Worley earned his J.D. with cum laude honors at the University of Georgia School of Law, where he served as an editor of the Georgia Law Review and was admitted to the Order of the Coif. After completing law school, Worley clerked for the Hon. Charles Clark, Chief Judge, U.S. Court of Appeals for the 5th Circuit. He then practiced law in the Commercial and Banking Group of the Atlanta law firm Kilpatrick & Cody, now Kilpatrick Townsend & Stockton LLP.
“I really loved law practice,” Worley said. “Unusually for big firm practice, I was able to do both litigation and transactional work. But I will have been a member of the South Texas [Law] faculty for 41 years — from July 1985 until July 2026 — the longest relationship of my life, except with my family. It has been extraordinarily satisfying to have been a part of the professional preparation and development of so many students over those years.”
Worley’s contributions to students at South Texas Law and the institution go far beyond the classroom. For 10 years, he served as associate dean for academic affairs. Though never aspiring to become an administrator, Worley accepted the position when nominated and is glad he did so. His accomplishments include completely reorganizing the registrar’s office to provide a more streamlined experience for students and cross-training staff to avoid any delays in service.
“Altogether, I think we created a more service-oriented experience for students,” Worley said. “On the curriculum and instruction side, we began making changes required by new ABA accreditation standards, including those relating to learning outcomes and assessment.”
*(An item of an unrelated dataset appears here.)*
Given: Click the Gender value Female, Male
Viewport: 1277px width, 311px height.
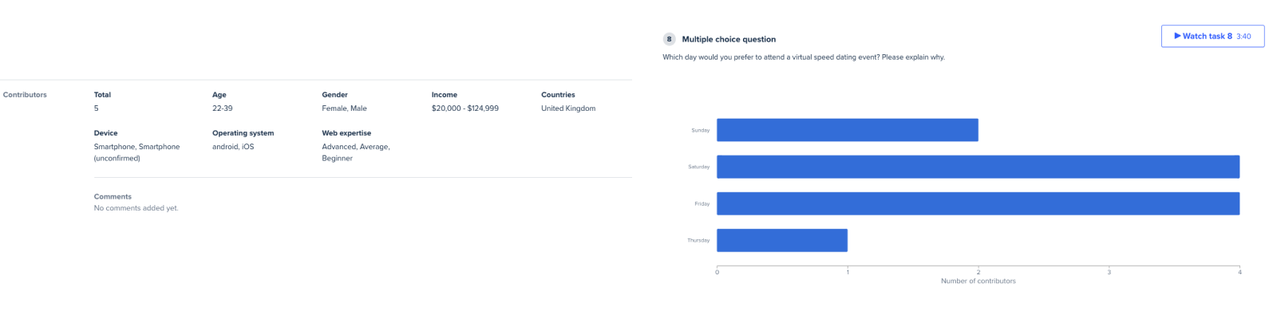Looking at the screenshot, I should pyautogui.click(x=345, y=108).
More than 20 years ago, Worley helped create the law school’s highly successful Transactional Practice Center and Transactional Law Practice Certificate Program.
“Over the last 20 to 25 years, the legal profession has experienced a shift away from courtroom advocacy, as transactional practice has grown steadily,” Worley said. “The center and certificate program were designed to build on the law school’s traditional mission of providing a strong practice-driven legal education while responding to the developing needs of our students and the legal profession. We were the first law school in the nation to offer a transactional practice certificate program. We started our program in 2006, Emory started its program in 2007 — but other law schools now have followed suit, and many of them certainly appear to be influenced by what we are doing here.”
Worley has enjoyed being involved in multiple service opportunities. For many years he participated in the new student orientation. Early on, he taught a mock law school class. He has recently been addressing the entire entering class to explain basic principles of modern learning theory in hopes of helping people use this knowledge to be more effective law students.
Prior to the development of a formal bar readiness and preparation program at the law school, Worley and Prof. Mark Steiner, Ph.D., who is now retired, helped graduates prepare for the State of Texas Bar Examination by offering workshops in their areas of expertise. They would occasionally draft other professors to address various subjects on the exam. Once a formal program was developed, Worley and his colleagues merged their informal program into the formal one students now know.
The professor recently submitted his final grade report and was celebrated by his faculty colleagues at a retirement party. He leaves South Texas Law knowing his legacy of teaching and service will live on at the law school and in the legal community.
“It is so gratifying to see so many of my former students who have gone on to have such successful careers of their own,” Worley said. “It has been an honor and a privilege to have played even just a small part in their achievements.”